ТЕКСТ>

Из моих домашних занятий (до школы), мне кажется, я не отдавал преимущества ни одному, кроме чтения; считать не особенно любил, но четырем правилам арифметики научился еще до школы; любил также собирать и сушить цветы, рассматривать изображения животных и растений и картинки исторического содержания, особливо из войны 1812–го года, бывшие тогда в большом ходу. Латинская и французская грамматики не возбуждали моего сочувствия; но разбор частей речи из русской грамматики был для меня очень занимателен, и я помню, что просиживал над ним охотно целые часы. Личность учителей играла тут главную роль; учителя русского языка я и до сих пор еще вспоминаю, хотя только по воротничкам, панталонам и рацее; но из двух других, занимавшихся со мною латынью и французскою грамотою, одного совсем забыл, а другой мелькает в памяти, как тень какого - то маленького человечка.
Вообще, в домашнем воспитании до двенадцати лет, я занимался только тем, что само по себе было для меня занимательно, а культурою моей внимательности никто и не думал заниматься, и это я считаю главным пробелом моего первоначального воспитания, тем более что и потом, в школе и университете, никто, не исключая и меня самого, на развитие этой способности не обращал ни малейшего внимания. Следствием этого пробела было, как я испытал впоследствии, то, что я, от природы любознательный и склонный к труду, во многом остался невеждою и не приобрел, когда мог, тех знаний, которые мне впоследствии были крайне необходимы.
От недостатка в культуре внимательности, она потом слишком сосредоточилась, и я едва не сделался односторонним по принципу.
Но об этом после, когда буду говорить о моей юности.
Замечательно, однако же, что я очень долго не замечал следствий этого пробела, пока, наконец, додумался до сути. Знай я это прежде, то и при воспитании моих детей постарался бы более о развитии этой основной способности человеческого знания, более, чем все другие, поддающейся нашей культуре.

ЗАДАНИЯ К УПРАЖНЕНИЮ>
1. Ответьте на вопросы по тексту о домашнем воспитании.
(a) Сколько правил арифметики автор выучил еще до школы?
(b) До какого возраста продолжалось домашнее воспитание автора?
(c) Когда автор обещает рассказать о том, как едва не сделался односторонним?
2. Подхватите текст о домашнем воспитании и допишите к нему продолжение, начиная после его последнего предложения.

ДАННЫЕ ДЛЯ АНАЛИЗА>
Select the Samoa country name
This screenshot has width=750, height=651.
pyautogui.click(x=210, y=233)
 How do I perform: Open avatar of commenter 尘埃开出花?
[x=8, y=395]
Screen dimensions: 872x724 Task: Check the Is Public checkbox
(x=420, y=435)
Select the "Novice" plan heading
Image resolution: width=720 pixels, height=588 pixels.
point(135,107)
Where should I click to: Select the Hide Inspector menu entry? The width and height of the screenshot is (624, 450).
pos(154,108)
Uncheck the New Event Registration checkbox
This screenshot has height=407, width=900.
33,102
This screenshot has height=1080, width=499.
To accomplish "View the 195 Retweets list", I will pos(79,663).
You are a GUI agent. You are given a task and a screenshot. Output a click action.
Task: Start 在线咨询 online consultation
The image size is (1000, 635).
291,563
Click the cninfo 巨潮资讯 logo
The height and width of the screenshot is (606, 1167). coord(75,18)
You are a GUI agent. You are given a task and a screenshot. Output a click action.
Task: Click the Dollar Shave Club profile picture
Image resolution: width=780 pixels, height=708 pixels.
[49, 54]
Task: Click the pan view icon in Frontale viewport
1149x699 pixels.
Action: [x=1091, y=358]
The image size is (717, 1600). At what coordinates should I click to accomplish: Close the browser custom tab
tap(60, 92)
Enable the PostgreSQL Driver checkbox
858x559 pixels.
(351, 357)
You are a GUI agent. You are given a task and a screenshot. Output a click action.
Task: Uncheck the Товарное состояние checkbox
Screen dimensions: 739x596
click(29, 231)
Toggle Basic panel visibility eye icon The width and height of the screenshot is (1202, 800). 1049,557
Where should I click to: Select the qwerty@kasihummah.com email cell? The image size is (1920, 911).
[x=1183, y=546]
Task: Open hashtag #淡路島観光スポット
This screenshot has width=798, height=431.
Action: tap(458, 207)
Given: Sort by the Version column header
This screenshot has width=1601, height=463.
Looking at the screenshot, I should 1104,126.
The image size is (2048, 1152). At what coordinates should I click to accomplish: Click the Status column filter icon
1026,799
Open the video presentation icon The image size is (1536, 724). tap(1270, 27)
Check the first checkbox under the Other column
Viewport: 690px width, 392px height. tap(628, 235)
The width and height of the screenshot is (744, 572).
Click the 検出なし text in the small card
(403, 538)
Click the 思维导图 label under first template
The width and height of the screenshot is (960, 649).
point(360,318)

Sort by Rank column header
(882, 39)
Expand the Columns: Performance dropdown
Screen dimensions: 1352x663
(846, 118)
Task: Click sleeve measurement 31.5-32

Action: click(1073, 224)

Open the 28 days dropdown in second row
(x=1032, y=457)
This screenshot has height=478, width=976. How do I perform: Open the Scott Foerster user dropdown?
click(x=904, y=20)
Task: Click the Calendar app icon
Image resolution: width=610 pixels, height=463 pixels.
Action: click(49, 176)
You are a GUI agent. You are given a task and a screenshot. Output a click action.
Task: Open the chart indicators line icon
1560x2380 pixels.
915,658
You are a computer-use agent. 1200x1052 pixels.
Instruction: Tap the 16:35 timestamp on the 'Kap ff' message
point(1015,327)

ОТВЕТЫ ПО ЗАДАНИЯМ>
1.
(a) Четыре правила арифметики.
(b) До двенадцати лет.
(c) Когда будет говорить о своей юности.

2.
Из моих детских игр и забав памятны мне очень две главные; одна из них была моею любимою в школе, с моими сверстниками, без участия которых она не могла бы и быть, - это игра в войну; как видно, я был храбр, потому что помню рукоплескания и похвалы старших учеников за мою удаль.
Но другая игра весьма замечательна для меня тем, что она как будто приподнимала мне завесу будущего. Это была странная для ребенка забава и называлась домашними игрою в лекаря. Происхождение ее и история ее развития такие.
Старший брат мой лежал больной ревматизмом; болезнь долго не уступала лечению, и уже несколько докторов поступали на смену один другому, когда призван был на помощь Ефрем Осипович Мухин , в то время едва ли не лучший практик в Москве.
Я помню еще, с каким благоговением приготовлялись все домашние к его приему; конечно, я, как юркий мальчик, бегал в ожидании взад и вперед; наконец, подъехала к крыльцу карета четвернею, ливрейный лакей открыл дверцы, и, как теперь, вижу высокого, седовласого господина, с сильно выдавшимся подбородком, выходящего из кареты.
Вероятно, вся эта внешняя обстановка, приготовление, ожидание, карета четвернею, ливрея лакея, величественный вид знаменитой личности сильно импонировали воображению ребенка; но не настолько, чтобы тотчас же возбудить во мне подражание, как обыкновенно это бывает с детьми: я стал играть в лекаря потом, когда присмотрелся к действиям доктора при постели больного и когда результат лечения был блестящий.
Так, по крайней мере, я объясняю себе начало игры, после глубокого, еще памятного и теперь, впечатления, произведенного на все семейство быстрым успехом лечения. После того как, несмотря на все усилия пяти - шести врачей, болезнь все более и более ожесточалась, и я ежедневно слышал стоны и вопли из комнаты больного, не прошло и нескольких дней мухинского лечения, а больной уже начал поправляться. Верно, тогда все мои домашние, пораженные как будто волшебством, много толковали о чудодействии Мухина; я заключаю это из того, что до сих пор сохранились у меня в памяти рассказы о подробностях лечения. Говорили: "Как только посмотрел Ефрем Осипович больного, сейчас обратился к матушке: "Пошлите сейчас же, сударыня, - сказал он, - в москательную лавку за сассапарельным корнем, да велите выбрать такой, чтобы давал пыль при разломе: сварить его надо также умеючи в закрытом и наглухо замазанном тестом горшке; парить его надо долго; велите также тотчас приготовить серную ванну"", - и так далее.
Конечно, такой рассказ, с вариациями, я должен был слышать неоднократно, а потому должен был и хорошо его запомнить.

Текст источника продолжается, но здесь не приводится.